Data to process below:

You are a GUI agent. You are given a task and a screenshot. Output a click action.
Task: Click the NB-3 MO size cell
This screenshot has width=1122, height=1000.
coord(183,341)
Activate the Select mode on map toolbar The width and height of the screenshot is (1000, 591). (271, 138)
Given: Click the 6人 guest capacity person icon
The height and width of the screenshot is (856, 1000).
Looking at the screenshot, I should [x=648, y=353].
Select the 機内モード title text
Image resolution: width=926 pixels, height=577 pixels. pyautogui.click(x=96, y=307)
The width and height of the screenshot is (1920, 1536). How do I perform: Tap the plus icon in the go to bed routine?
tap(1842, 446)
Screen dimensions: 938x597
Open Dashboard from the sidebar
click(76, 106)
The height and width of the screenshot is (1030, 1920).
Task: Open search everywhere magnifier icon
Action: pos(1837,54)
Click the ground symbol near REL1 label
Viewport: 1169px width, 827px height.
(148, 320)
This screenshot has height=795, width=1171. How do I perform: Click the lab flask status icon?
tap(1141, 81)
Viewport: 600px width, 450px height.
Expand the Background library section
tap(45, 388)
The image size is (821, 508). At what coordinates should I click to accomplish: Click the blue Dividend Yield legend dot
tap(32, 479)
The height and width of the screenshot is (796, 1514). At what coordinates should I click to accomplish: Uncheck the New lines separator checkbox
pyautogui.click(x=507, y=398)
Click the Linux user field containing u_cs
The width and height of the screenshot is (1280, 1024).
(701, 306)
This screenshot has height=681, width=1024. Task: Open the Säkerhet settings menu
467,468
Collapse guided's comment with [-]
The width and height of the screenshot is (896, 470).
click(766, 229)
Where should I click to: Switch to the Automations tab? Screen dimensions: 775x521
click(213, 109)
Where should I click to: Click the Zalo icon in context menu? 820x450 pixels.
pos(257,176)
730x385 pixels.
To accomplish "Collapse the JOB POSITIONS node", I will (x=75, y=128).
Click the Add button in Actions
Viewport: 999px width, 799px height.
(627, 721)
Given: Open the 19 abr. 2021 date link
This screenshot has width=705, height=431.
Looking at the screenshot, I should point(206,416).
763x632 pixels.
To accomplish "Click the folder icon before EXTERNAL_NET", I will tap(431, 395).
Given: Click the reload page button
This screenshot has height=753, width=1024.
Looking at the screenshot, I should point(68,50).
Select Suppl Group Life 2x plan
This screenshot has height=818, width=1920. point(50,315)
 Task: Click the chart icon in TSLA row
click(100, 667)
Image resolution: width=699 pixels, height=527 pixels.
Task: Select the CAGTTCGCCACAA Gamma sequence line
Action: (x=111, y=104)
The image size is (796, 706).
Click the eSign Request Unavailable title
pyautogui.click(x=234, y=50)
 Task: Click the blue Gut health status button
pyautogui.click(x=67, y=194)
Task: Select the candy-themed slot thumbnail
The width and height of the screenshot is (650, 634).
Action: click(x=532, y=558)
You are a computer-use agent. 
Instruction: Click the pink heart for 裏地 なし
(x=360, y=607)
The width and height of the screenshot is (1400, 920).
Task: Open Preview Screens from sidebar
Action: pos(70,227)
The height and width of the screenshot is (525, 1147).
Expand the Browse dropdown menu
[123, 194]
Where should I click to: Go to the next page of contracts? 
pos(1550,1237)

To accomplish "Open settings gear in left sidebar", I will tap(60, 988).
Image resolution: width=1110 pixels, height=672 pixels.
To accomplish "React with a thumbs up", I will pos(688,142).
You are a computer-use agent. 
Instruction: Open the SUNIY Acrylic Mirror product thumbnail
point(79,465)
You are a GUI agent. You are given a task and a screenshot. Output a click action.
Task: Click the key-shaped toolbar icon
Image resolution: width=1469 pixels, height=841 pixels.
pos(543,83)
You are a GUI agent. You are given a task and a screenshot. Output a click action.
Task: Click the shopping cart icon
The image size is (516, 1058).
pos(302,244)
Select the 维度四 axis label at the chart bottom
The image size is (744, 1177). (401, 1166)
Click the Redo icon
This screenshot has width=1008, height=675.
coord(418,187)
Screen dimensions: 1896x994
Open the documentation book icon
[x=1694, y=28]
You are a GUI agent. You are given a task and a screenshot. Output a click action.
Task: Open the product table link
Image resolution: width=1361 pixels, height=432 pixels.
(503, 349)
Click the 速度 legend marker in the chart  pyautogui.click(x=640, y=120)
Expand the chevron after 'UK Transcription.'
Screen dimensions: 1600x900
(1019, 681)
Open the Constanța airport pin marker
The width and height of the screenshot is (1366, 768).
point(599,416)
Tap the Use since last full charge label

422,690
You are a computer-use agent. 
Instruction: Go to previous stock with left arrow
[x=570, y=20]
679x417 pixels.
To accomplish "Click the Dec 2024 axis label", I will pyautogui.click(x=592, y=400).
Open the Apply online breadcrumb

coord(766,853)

End of Data to process.

- [What you are asked to do]
Go line by line through the entries above and tally those that hold the word "link"; give the tally alone.

- [Exercise solution]
2